PROBLEM DETAILS - Write out, word for word, the lines from the one with "Edit the Report From Address field" up to and including the one with "(x=36, y=14)". Leave the pictures out.

PROVIDED DATA -
● ● ● ● ● ● ●

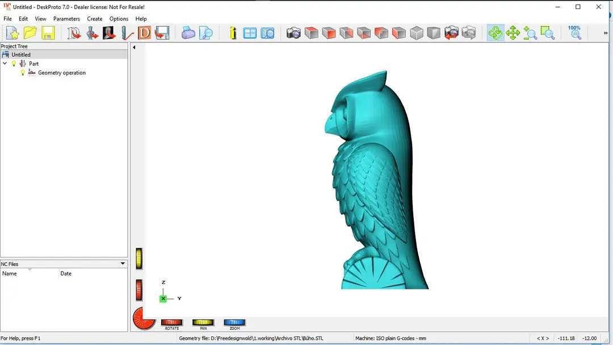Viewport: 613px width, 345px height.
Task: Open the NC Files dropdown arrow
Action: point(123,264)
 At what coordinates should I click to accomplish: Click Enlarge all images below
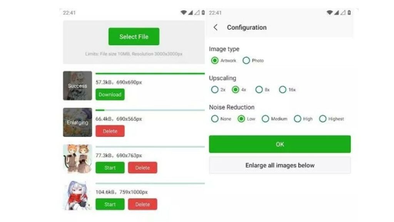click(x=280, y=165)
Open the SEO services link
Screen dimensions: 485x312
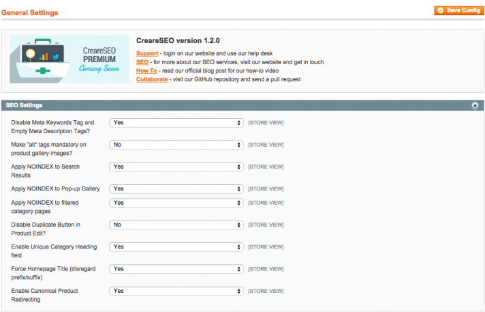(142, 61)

● ● ● ● ● ● ●

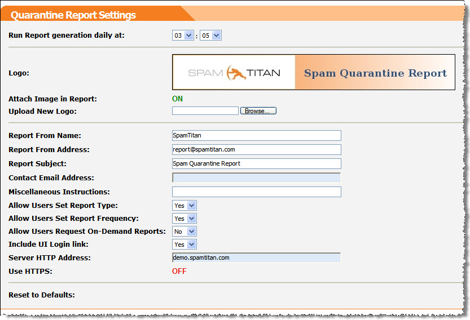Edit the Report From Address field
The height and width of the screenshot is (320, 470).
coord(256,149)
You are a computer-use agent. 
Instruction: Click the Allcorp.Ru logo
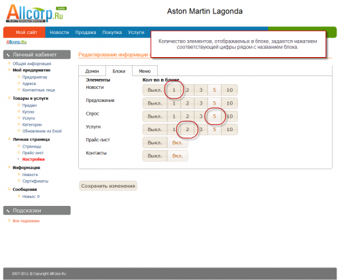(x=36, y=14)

● ● ● ● ● ● ●

ANSWER TO THE PROBLEM -
Edit the Report From Address field
The height and width of the screenshot is (320, 470).
coord(256,149)
You are a computer-use agent. 
Instruction: Click the Allcorp.Ru logo
(x=36, y=14)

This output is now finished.